Plane bombing threatens Russia’s Syria strategy

The likely possibility that an ISIS-linked bomb brought down Russia’s Metrojet Flight 9268 is going to throw Russia’s Syria strategy into chaos, because of the justified perception Sunni jihadists targeted a Russian plane in revenge for Russia’s military intervention in Syria.

I have written numerous times about the insanity of Russia’s military intervention in Syria. I wrote in “13-Sep-15 World View — Russia opens a dangerous new chapter in Syria and the Mideast,” that Russia’s military deployment would trigger nationalistic and belligerent responses from Saudi Arabia and other Gulf nations, from terrorists in al-Qaeda linked Jabhat al-Nusra (al-Nusra Front) and ISIS, and from the Recep Tayyip Erdogan government of Turkey.

In particular, it would be viewed by Sunni jihadists as a repeat of the 1980s Soviet intervention in Afghanistan, which they saw as a Christian invasion of a Muslim country. Westerners have almost no memory of the Soviet invasion of Afghanistan, but it was a monumental event in the Muslim world. Since it came at the same time as the Iran/Iraq war and the civil wars in Lebanon and Syria, it was as significant to the Muslim world as World War II was to the West.

The Soviet invasion of Afghanistan brought up the rise of modern Sunni jihadist movements, including the leadership of Osama bin Laden and the formation of al-Qaeda. So the invasion runs very deep in the psyches of Sunni Salafists and jihadists. The new Russian intervention in Syria is as significant to them as it would be to the West if Hitler rose from the dead and invaded France again.

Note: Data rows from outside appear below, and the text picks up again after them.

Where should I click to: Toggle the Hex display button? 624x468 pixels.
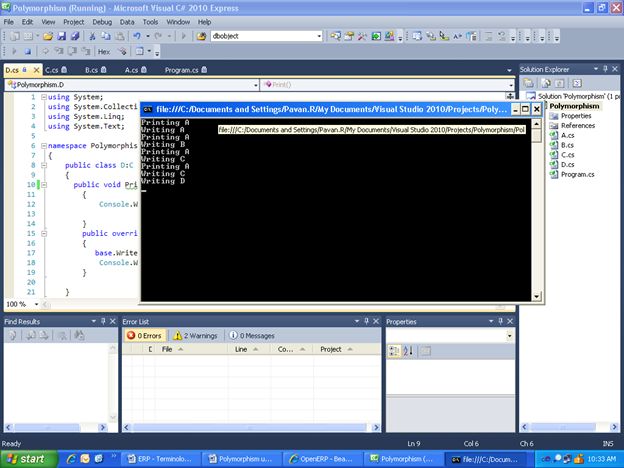coord(104,51)
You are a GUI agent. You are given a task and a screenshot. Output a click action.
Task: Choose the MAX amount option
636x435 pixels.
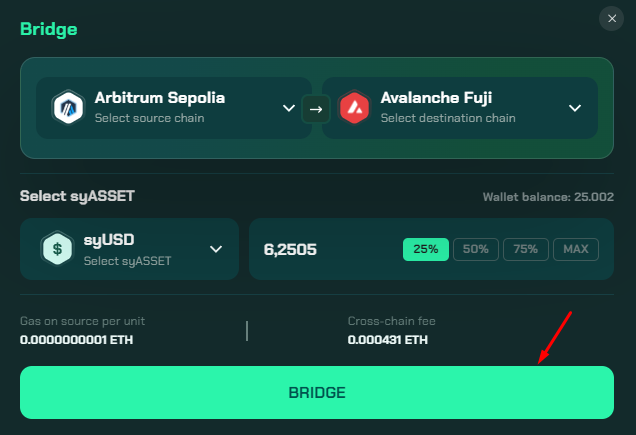pyautogui.click(x=576, y=249)
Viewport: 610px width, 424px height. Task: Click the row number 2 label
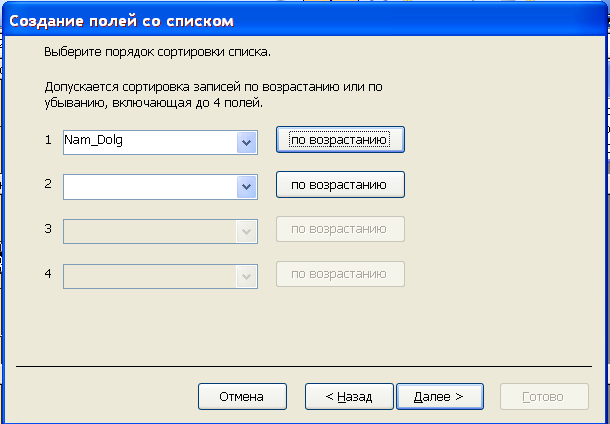pos(48,184)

So it is quite plausible that either ISIS or al-Qaeda specifically targeted a Russian airliner in revenge for the intervention into Syria.

More and more Russians are questioning the wisdom of the Syria intervention. Many reports indicate that Russian soldiers do not wish to fight there. The Russian population will tolerate the Syria intervention as long as they can be convinced that it consists of nothing but airstrikes.

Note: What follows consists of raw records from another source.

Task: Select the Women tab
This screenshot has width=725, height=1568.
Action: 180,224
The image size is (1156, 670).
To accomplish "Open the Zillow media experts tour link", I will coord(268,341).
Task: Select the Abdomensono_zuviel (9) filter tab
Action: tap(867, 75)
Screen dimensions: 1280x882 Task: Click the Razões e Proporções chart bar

That conviction was going to change anyway as more and more coffins with dead Russian soldiers return from Syria. But the destruction of a Russian airliner and its possible link to the Soviet intervention into Syria, is going to turn Russian public opinion against the intervention, and force a change of strategy. CNN and Russia Today and Al Ahram (Cairo)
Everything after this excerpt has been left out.